◆ **Activity**:
What you return must match, exactly, the lines running from the one containing "Task: Click the" to the end of the data, both included, and must contain no pictures.

═══ Study material

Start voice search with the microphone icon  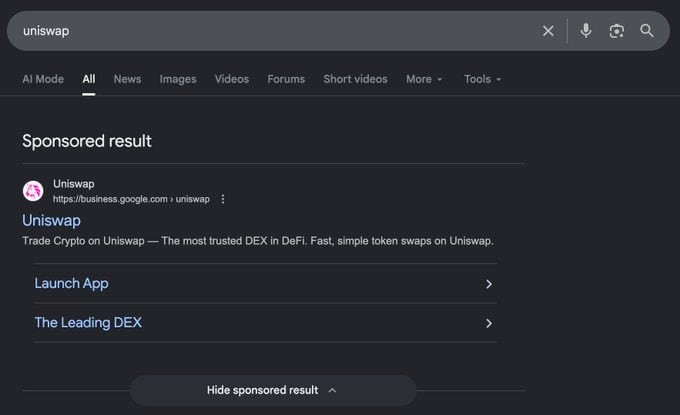point(585,31)
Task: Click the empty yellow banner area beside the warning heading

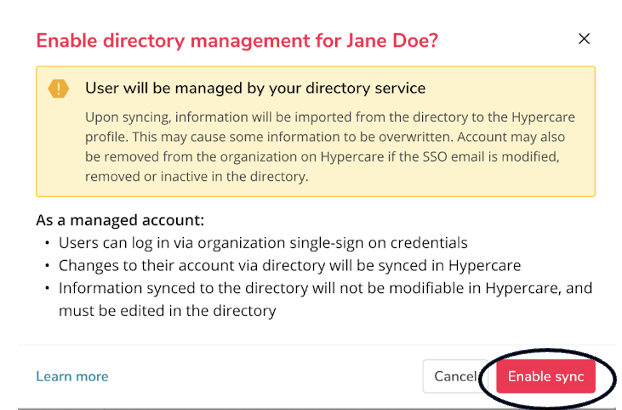Action: point(510,88)
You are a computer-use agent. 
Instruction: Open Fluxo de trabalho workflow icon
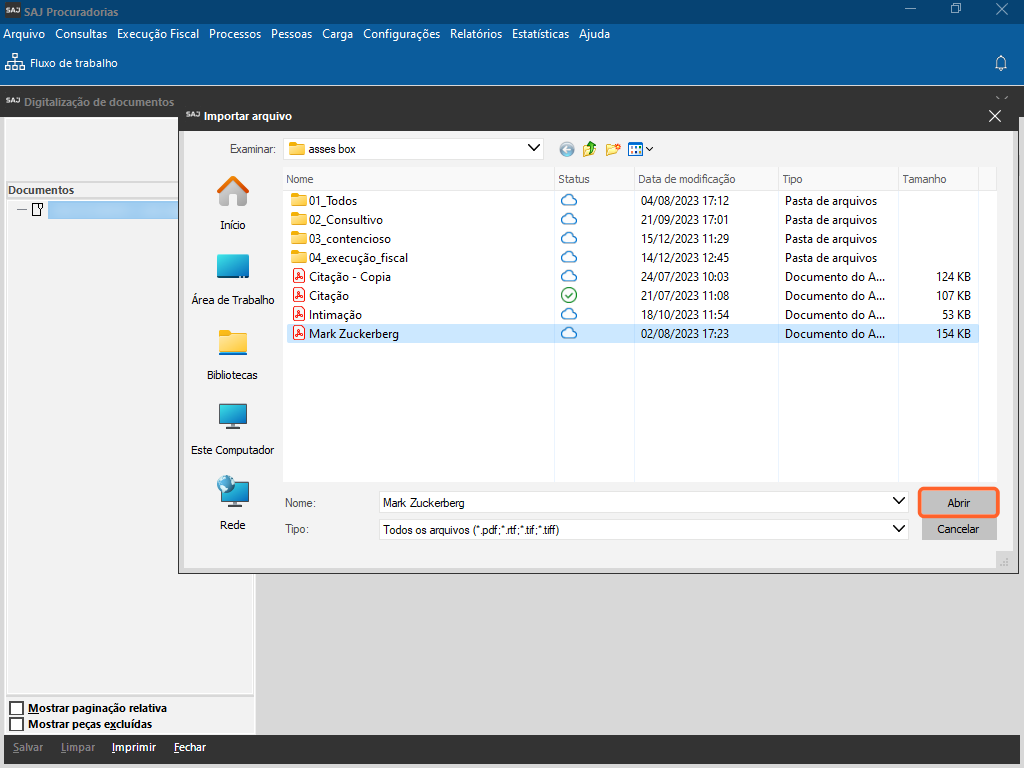(x=15, y=63)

══════

◆ **Task solution**:
Task: Click the empty yellow banner area beside the warning heading

Action: point(510,88)
You are a computer-use agent. 
Instruction: Open Fluxo de trabalho workflow icon
(x=15, y=63)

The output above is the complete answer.